Ante la insistencia de la Unión Europea, se crearon algunas agencias anticorrupción, en parte independientes con respecto al mundo político. De ahí surgió una anomalía: los políticos no hacen lo que deben hacer; es más, hacen lo que no debe hacerse y luchan contra las agencias anticorrupción. En cambio, las agencias anticorrupción, acostumbradas a presentar informes a Bruselas, intentan hace lo que pueden e incluso lo que no pueden, es decir, en lugar de luchar contra la corrupción, también luchan contra la malas políticas, a menos que estén ocupadas con algún ejercicio destinado a impresionar a Bruselas.

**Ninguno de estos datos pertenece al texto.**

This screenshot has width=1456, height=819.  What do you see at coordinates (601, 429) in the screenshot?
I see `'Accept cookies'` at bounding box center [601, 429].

¿El objetivo de esta estrategia es que los detenidos se sustituyan por otros que hagan lo mismo, mientras el Estado se estanca en procesos que duran años? Los fiscales, mediante la represión, intentan resolver las ineficacias estructurales en las aduanas o el ferrocarril, algo que sólo podría resolver el factor político, si realmente quisiera.